Listed records:
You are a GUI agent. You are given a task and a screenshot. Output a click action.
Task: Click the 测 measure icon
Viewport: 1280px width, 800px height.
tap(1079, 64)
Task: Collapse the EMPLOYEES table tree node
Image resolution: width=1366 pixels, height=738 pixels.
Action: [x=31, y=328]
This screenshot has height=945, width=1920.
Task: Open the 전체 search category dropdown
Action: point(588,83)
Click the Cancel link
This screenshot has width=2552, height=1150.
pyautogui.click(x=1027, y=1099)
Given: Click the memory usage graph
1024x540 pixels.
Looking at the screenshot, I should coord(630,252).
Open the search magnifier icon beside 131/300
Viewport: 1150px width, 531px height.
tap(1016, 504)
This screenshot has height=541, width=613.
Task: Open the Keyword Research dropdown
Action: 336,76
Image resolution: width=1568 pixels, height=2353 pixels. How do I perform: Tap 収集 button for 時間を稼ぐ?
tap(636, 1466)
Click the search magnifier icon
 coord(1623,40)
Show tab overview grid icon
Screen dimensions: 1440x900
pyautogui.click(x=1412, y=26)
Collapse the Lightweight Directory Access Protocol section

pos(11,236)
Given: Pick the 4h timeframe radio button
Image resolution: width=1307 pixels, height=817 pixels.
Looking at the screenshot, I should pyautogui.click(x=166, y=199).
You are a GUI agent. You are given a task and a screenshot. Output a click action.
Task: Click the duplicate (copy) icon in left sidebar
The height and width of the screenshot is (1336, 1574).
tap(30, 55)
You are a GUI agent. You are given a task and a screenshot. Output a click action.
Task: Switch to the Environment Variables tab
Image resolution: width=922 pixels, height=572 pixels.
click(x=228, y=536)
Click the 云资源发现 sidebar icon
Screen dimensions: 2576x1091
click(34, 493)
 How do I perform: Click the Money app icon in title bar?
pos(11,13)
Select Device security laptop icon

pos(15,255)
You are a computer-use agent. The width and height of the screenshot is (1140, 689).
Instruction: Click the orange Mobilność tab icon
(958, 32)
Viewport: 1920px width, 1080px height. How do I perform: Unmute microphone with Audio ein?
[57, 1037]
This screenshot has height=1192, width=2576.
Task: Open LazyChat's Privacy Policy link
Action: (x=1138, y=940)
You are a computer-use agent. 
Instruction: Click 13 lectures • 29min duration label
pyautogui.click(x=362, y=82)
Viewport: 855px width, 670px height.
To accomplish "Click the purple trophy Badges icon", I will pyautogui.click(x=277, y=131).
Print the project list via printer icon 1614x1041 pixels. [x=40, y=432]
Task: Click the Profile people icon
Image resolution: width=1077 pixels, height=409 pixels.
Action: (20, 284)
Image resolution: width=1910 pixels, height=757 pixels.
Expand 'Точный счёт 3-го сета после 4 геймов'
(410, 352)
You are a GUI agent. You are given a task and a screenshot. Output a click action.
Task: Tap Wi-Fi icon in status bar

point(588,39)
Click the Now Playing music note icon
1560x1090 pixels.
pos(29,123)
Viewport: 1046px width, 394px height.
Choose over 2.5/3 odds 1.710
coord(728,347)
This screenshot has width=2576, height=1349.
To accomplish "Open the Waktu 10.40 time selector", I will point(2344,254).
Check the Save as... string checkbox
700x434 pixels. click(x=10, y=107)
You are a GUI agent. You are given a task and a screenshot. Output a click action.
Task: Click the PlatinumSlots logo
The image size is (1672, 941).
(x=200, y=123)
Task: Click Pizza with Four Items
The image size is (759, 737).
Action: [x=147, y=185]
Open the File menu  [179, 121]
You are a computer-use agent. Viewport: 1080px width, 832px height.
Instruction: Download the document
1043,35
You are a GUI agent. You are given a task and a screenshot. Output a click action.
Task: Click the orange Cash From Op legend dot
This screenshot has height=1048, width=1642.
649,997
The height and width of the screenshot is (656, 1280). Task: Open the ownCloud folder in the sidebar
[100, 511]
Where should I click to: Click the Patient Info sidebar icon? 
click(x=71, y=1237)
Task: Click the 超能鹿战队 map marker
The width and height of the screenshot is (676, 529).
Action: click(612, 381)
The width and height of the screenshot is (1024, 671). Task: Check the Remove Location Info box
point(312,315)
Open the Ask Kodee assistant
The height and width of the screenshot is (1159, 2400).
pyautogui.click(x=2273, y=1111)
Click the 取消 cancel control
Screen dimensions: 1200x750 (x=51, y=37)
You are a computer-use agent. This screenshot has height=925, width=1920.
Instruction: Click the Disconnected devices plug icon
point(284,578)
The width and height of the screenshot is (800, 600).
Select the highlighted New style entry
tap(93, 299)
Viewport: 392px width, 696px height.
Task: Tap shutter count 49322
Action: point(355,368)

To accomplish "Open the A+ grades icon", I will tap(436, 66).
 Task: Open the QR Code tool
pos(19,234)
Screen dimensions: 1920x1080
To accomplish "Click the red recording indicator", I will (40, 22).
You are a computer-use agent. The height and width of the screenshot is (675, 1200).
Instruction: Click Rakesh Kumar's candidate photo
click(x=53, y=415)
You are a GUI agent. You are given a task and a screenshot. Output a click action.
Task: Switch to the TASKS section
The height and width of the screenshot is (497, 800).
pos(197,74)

Task requirements:
Output each line of the listing, starting at the line containing "Open the search magnifier icon beside 131/300" and ending at the line containing "Print the project", as a JSON list of strings with one string per line, omitting blank lines.

Problem solution:
[
  "Open the search magnifier icon beside 131/300",
  "Viewport: 1150px width, 531px height.",
  "tap(1016, 504)",
  "This screenshot has height=541, width=613.",
  "Task: Open the Keyword Research dropdown",
  "Action: 336,76",
  "Image resolution: width=1568 pixels, height=2353 pixels. How do I perform: Tap 収集 button for 時間を稼ぐ?",
  "tap(636, 1466)",
  "Click the search magnifier icon",
  " coord(1623,40)",
  "Show tab overview grid icon",
  "Screen dimensions: 1440x900",
  "pyautogui.click(x=1412, y=26)",
  "Collapse the Lightweight Directory Access Protocol section",
  "pos(11,236)",
  "Given: Pick the 4h timeframe radio button",
  "Image resolution: width=1307 pixels, height=817 pixels.",
  "Looking at the screenshot, I should pyautogui.click(x=166, y=199).",
  "You are a GUI agent. You are given a task and a screenshot. Output a click action.",
  "Task: Click the duplicate (copy) icon in left sidebar",
  "The height and width of the screenshot is (1336, 1574).",
  "tap(30, 55)",
  "You are a GUI agent. You are given a task and a screenshot. Output a click action.",
  "Task: Switch to the Environment Variables tab",
  "Image resolution: width=922 pixels, height=572 pixels.",
  "click(x=228, y=536)",
  "Click the 云资源发现 sidebar icon",
  "Screen dimensions: 2576x1091",
  "click(34, 493)",
  " How do I perform: Click the Money app icon in title bar?",
  "pos(11,13)",
  "Select Device security laptop icon",
  "pos(15,255)",
  "You are a computer-use agent. The width and height of the screenshot is (1140, 689).",
  "Instruction: Click the orange Mobilność tab icon",
  "(958, 32)",
  "Viewport: 1920px width, 1080px height. How do I perform: Unmute microphone with Audio ein?",
  "[57, 1037]",
  "This screenshot has height=1192, width=2576.",
  "Task: Open LazyChat's Privacy Policy link",
  "Action: (x=1138, y=940)",
  "You are a computer-use agent. ",
  "Instruction: Click 13 lectures • 29min duration label",
  "pyautogui.click(x=362, y=82)",
  "Viewport: 855px width, 670px height.",
  "To accomplish \"Click the purple trophy Badges icon\", I will pyautogui.click(x=277, y=131).",
  "Print the project list via printer icon 1614x1041 pixels. [x=40, y=432]"
]